The transmission of HEV through blood transfusion and organ transplantation has added concerns to public health (22, 23). Like other blood-borne pathogens, which are not routinely screened at blood banks, the prevalence of HEV in multi-transfused cohorts is considerable (24, 25), which reflects the circulation of viral strains in blood donor pools (26, 27). Together with other non-enveloped viruses, HEV is a challenge for pathogen reduction strategies and could impede the safety of plasma therapy (28, 29). Identifying HEV-RNA in the absence of elevated liver enzymes or HEV anti-IgM in blood donors pinpoints that rigorous regulations are critical for donor recruitment and nucleic acid testing (NAT) in blood screening (30). Accordingly, HEV is routinely tested in donated blood in a few European countries, while in other countries, only blood for high-risk recipients is screened (31). Besides, applying NAT platforms for donated blood can significantly reduce HEV transmission and enormously scale down the associated economic burden (32, 33).
Similar to HBV and HCV, clinical diagnostic assays of HEV have been improved by applying RT-PCR and Next-generation Sequencing (NGS) techniques that even allow the differentiation of HEV genotypes (34-36).
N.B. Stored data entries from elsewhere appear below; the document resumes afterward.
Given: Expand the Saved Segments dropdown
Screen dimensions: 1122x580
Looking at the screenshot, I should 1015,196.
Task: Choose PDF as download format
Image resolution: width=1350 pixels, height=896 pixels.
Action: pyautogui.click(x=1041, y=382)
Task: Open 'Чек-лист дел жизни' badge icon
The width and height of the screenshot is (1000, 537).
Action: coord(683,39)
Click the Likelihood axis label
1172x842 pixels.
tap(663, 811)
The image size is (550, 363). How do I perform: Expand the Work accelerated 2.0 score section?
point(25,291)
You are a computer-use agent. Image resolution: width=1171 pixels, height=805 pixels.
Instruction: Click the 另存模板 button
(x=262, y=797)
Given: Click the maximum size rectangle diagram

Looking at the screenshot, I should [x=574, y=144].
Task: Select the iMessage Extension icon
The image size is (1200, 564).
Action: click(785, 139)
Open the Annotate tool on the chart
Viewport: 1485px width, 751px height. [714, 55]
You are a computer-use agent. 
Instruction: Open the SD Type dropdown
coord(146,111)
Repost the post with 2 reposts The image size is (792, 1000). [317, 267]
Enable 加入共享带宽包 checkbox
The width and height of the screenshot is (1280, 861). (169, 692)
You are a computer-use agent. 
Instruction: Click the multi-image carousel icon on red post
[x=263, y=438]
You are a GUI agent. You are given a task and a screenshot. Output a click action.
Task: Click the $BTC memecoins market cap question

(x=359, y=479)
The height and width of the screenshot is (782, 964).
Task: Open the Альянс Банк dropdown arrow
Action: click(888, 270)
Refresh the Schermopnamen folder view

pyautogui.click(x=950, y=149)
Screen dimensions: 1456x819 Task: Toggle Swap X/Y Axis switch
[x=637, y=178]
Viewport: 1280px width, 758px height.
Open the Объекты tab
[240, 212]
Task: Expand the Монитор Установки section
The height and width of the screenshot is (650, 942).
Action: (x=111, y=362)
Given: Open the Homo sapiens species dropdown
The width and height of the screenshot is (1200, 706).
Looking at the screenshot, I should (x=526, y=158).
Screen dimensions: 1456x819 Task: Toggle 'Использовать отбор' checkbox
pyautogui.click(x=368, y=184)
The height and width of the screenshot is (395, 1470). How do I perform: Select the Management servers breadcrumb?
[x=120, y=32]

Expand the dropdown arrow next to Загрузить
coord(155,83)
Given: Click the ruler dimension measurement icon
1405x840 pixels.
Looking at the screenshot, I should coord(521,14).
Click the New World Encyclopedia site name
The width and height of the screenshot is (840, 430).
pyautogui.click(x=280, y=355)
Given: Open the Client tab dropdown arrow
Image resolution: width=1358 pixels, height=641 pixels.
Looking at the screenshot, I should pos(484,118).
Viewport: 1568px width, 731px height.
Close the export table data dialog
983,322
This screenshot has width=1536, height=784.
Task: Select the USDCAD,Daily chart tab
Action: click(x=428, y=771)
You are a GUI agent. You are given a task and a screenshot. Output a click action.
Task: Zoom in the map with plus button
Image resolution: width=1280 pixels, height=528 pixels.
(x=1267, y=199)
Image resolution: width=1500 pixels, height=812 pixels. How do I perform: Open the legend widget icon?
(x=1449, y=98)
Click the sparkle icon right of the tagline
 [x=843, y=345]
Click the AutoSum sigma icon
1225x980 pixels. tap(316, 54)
Some distinct features of HEV impede its eradication. For instance, unlike HBV, there is no efficient vaccine, and unlike HCV, there is no specific antiviral against HEV (12). The absence of these two vital tools is a significant drawback for any elimination program. Furthermore, food- and water-borne transmission allows HEV to infect people in regions with poor water sanitary systems. Also, unsafe food processing and contamination in developed countries elevate the chance of HEV outbreaks (37). Small changes in climate parameters have been shown to promote outbreaks of food- and water-borne infectious diseases (38). Accordingly, natural disasters such as floods or earthquakes can damage water supplies and sewage systems and favor the spread of HEV and HAV (39).
In contrast to other hepatitis viruses, HEV can infect a wide range of non-human hosts such as bats, swine, deer, camel, rabbit, wild boar, and non-human primates (11). Two genotypes of HEV (HEV-3 and HEV-4) are associated with zoonotic transmissions (11, 16). The cross-species transmission of HEV has been demonstrated experimentally and in natural conditions (30, 40, 41). It is a serious concern that converging mutants or recombinants of viruses in animal reservoirs can be more contagious or invasive to humans. Remarkably, some animals like wild boar and Mongolia gerbils can be infected by human-infecting HEV, such as HEV-4, and a broad range of non-human-infecting HEV genotypes (11, 42). These animal reservoirs for HEV hamper the elimination and could potentially cause large-scale epidemics, particularly in immune-compromised individuals (43).
In conclusion, the above-presented data shed light on the neglected importance of HEV and the difficulties of its elimination. Accordingly, suitable strategies to raise public awareness (44, 45), elevate the level of food and water safety, and implement blood screening strategies should be a cornerstone of control measures in the agenda of elimination programs.